▶ _List of tasks_:
1. For the post on testing website changes through experiments, decide whether each statement agrees with it: (a) conducting surveys is cheap and fast; (b) Selling Blue Elephants was written by H. Moskovitz and A. Gofman; (c) in the pizza sauce example, each tester fills in a questionnaire at the end. Answer yes or no for each, quoting the words of the post that decide it.
2. Extend the post on testing website changes through experiments, picking up right after its final sentence.

━━━ Excerpt ━━━

⇥ Change a button, gain 20%—the scientific way

February 2, 2008
7 comments
 
⇥ Permalink

Websites are living entities, and they must change to reflect their users’ needs and expectations. The problem is—how do you tell what your users need and expect?

The easiest way is, obviously, to ask them, but this has a number of drawbacks. First, a large bias is introduced in choice but preferences a user is unconscious of—for example, a certain colours are more attractive than others, or the position of a particular element can make it more evident in relation to the page in which it resides. Under these circumstances, users won’t be able to tell you why they like something, let alone how to make it better. Conducting surveys is also very expensive and slow, and, at the very best, it can provide an indication of what changes might be beneficial—you will still have to implement those changes and hope that your analysis is correct.

Blue elephants are tough sales
Given that a direct question won’t work, the next best idea is to turn your website into a lab and conduct experiments to analyze user behaviour without affecting the outcome by letting your users in on the fact that they are, in fact, participating in an experiment. Ideally, a good research technique should have these characteristics:

  • Be simple to implement and easy to automate
  • Perform many experiments at once and be capable to measure their individual effect as well as their effect correlated with the other experiments
  • Incorporate research and deployment in a single system—once your experiment is complete, you already have a working solution, as opposed to ideas that still validation

Selling Blue Elephants, by H. Moskovitz and A. Gofman, is a great book that explains the basics of Rule Developing Experimentation—a statistical research methodology that incorporates precisely these three characteristics. RDE works by combining a series of individual dynamic elements and presenting them in a variety of ways to a focus group of users and then correlate the success of each element individually and of group of elements taken together with the group’s participants to extrapolate a “winning combination” that achieves a given goal.

For example, you could be a pizza sauce manufacturer that is trying to determine the best recipe for a product that best targets your customer base. An RDE expert will probably start by analyzing the individual ingredients and their effect on the pizza sauce from the point of view of a customer—whether they increase the spiciness, overall taste, change the texture, and so on. Given any number of these parameters, an RDE system will generate a number of statistically-determined combinations and then distribute them among a group of testers. At the end of the process, each tester is asked to fill in a questionnaire and provide his or her opinion on each combination.

━━━ Records supplied ━━━

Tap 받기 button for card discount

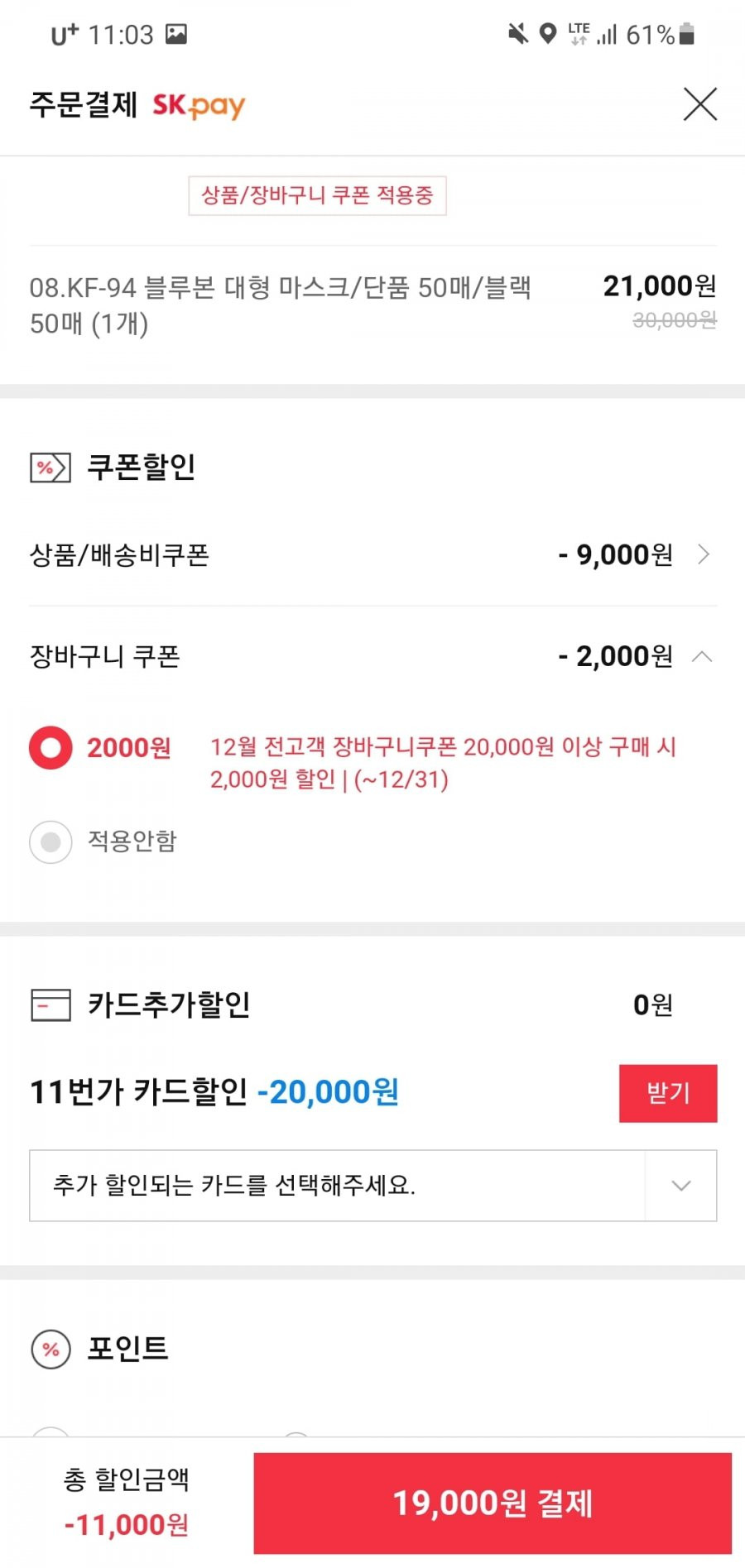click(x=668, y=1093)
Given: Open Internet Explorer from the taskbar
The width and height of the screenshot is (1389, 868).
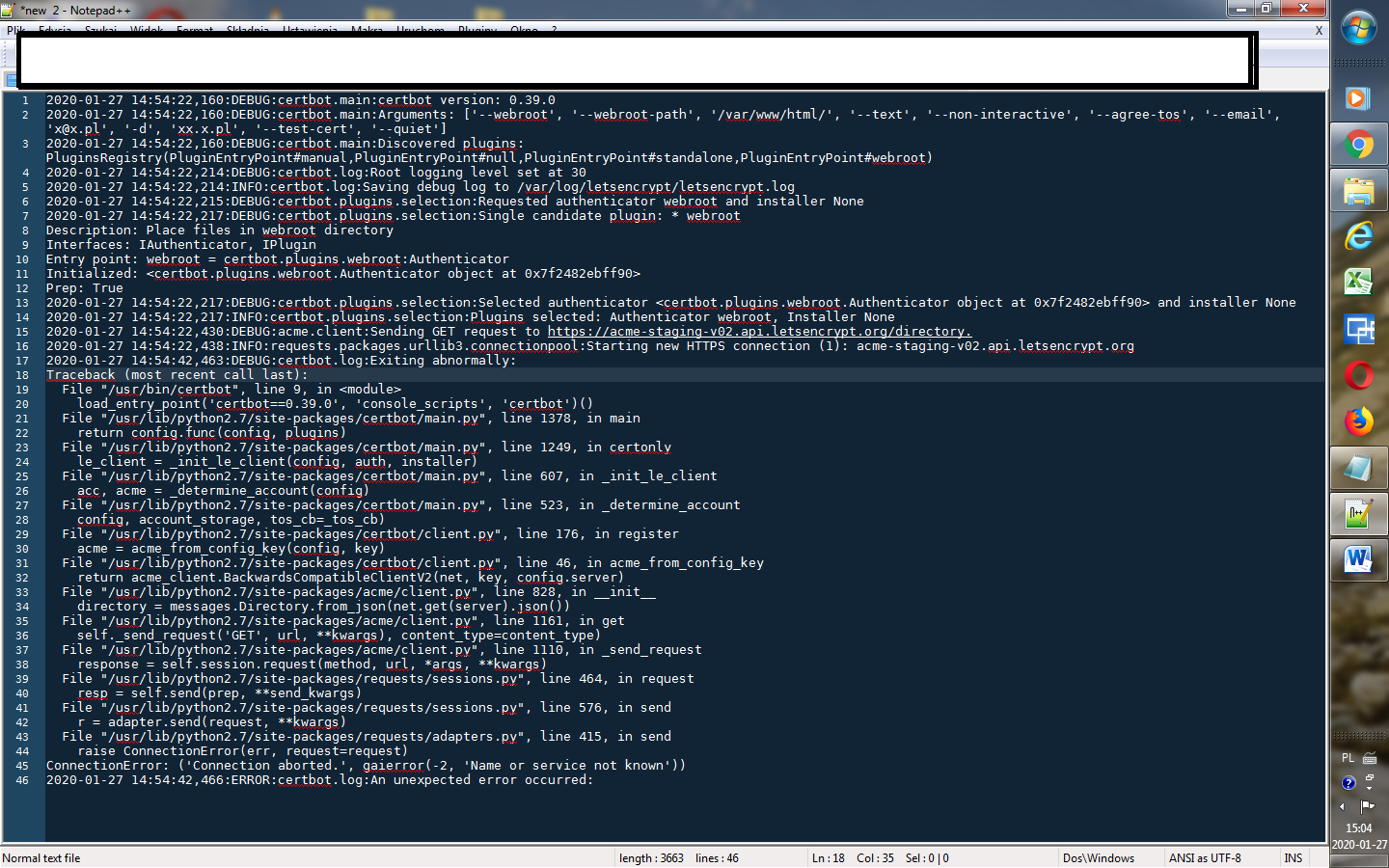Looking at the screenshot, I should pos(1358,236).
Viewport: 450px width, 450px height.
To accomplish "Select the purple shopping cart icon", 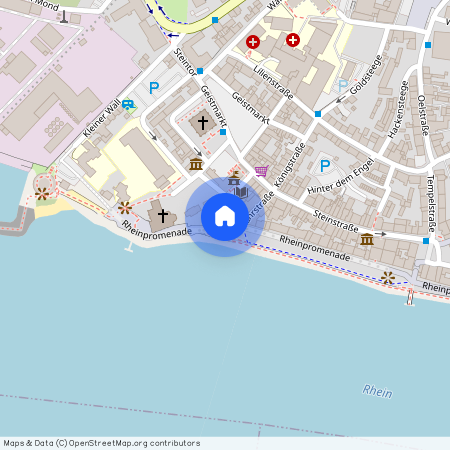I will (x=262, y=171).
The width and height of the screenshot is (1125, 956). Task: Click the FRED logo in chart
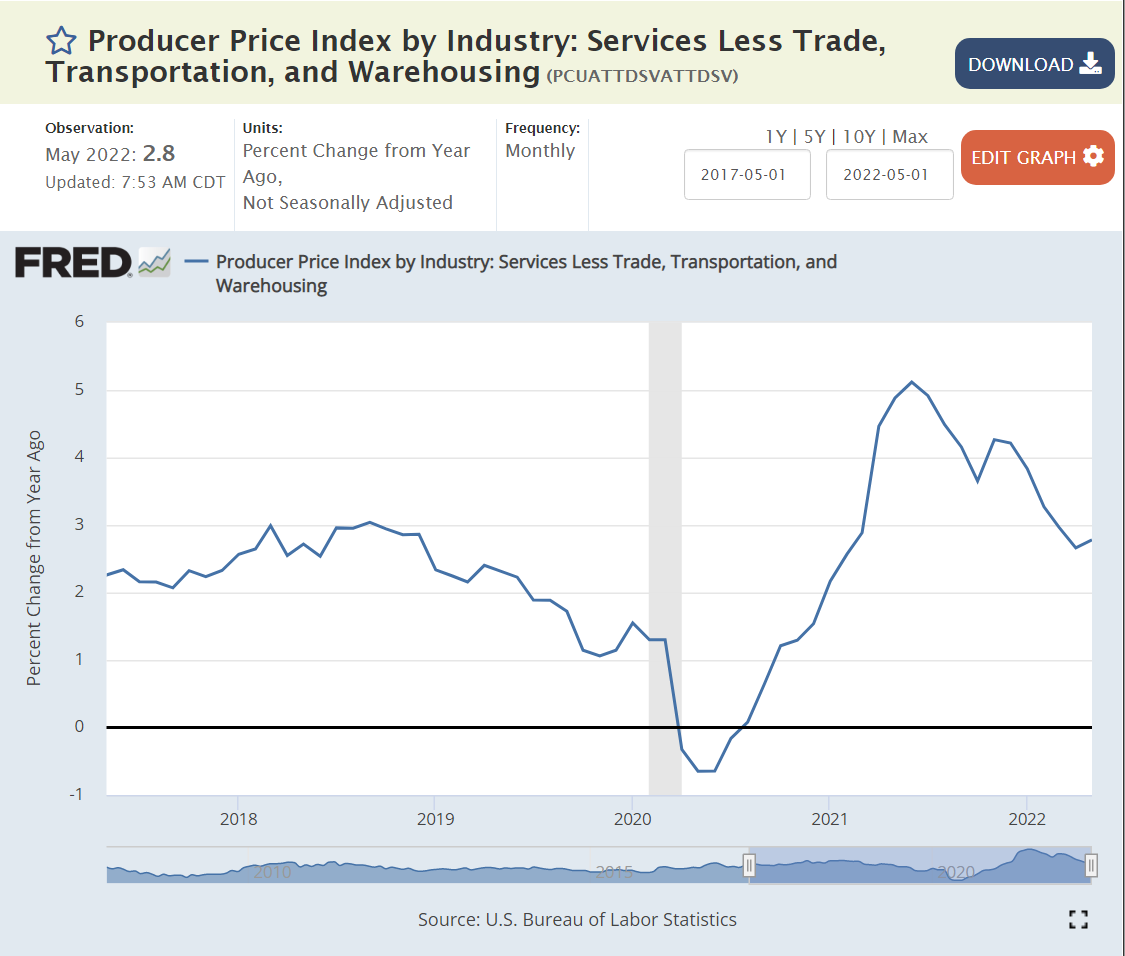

━━━
━━━ Records supplied ━━━

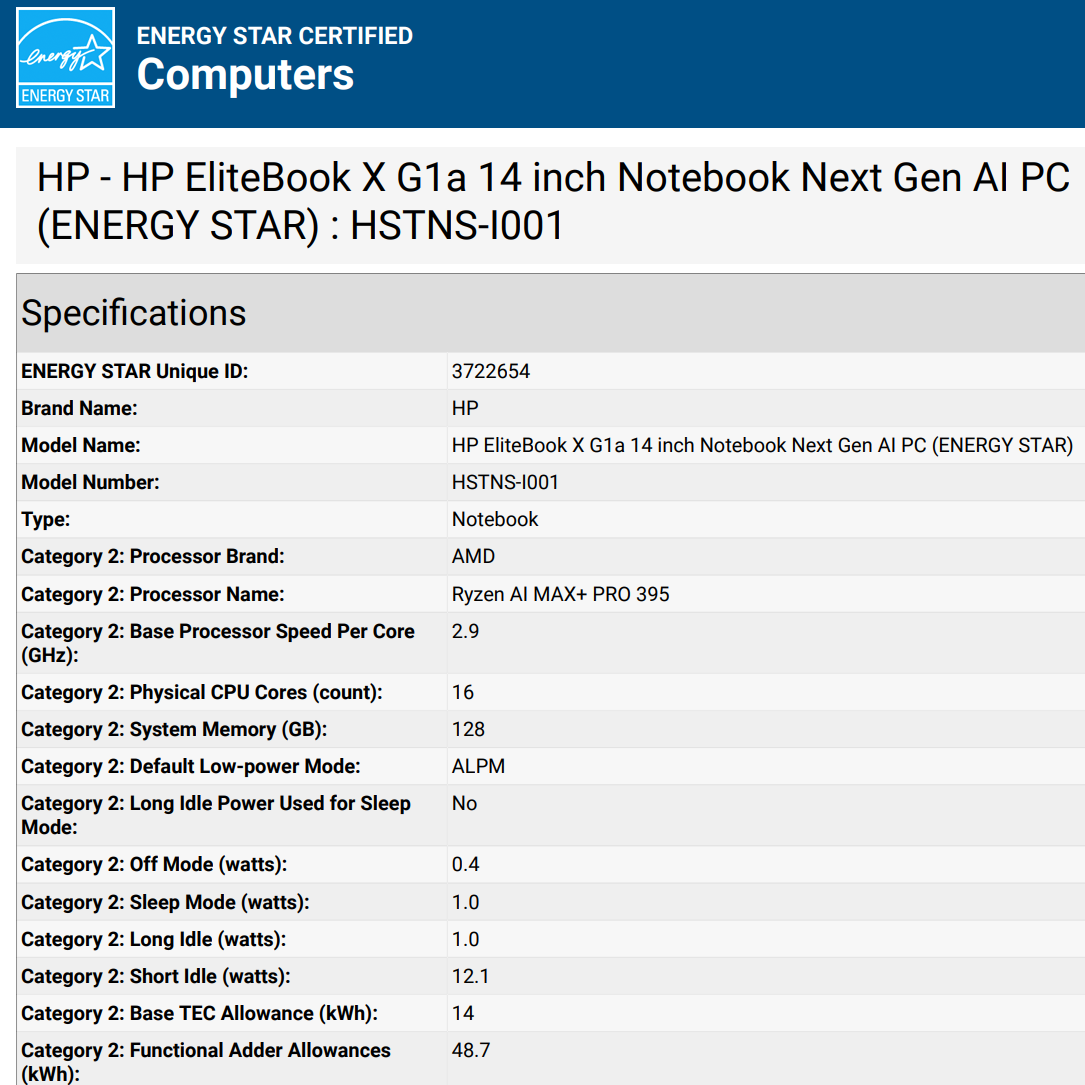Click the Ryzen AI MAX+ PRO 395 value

━━━
━━━ Records supplied ━━━

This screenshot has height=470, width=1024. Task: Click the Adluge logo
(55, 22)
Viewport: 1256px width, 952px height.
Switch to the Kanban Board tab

━━━

▶ _Answers_:
1.
(a) No: "Conducting surveys is also very expensive and slow"
(b) Yes: "Selling Blue Elephants, by H. Moskovitz and A. Gofman"
(c) Yes: "At the end of the process, each tester is asked to fill in a questionnaire and provide his or her opinion on each combination."

2.
The RDE analyst will then be able to extrapolate the influence of each variable from the data and come up with a “best” combination that targets a specific demographic aspect of the intended audience (I am oversimplifying here—if you want more detail, buy the book!). For example, it would be possible to tell that a “spicy” combination of cumin and paprika appeals to a population that is predominantly male and between 18 and 35 years of age. Perhaps more interestingly, the end result is ready for production, because you don’t just know that young men like spicy sauces—you know that they like a particular sauce.

Web users don’t have taste buds
It’s a little difficult to make web users fill in meaningful questionnaires, but a website gives you the best possible way to tell whether a particular change is successful: you can measure its effect on user behaviour.

For example, suppose your site sells shoes. How do you know if your product pages are “good” at turning your users into customers? Simple, you start by measuring the effectiveness of your current page, and introduce an alternative that is served randomly to your users until you have enough information to decide which one works best. Your conversion goals could be things like the user reaching a given page, or making a purchase, or remaining on your site for a minimum amount of time, and so on.

If you prefer, you can test more granular changes—for example, move an image, change a title, and so on, and measure the effect that these individual differences have on the page’s overall performance.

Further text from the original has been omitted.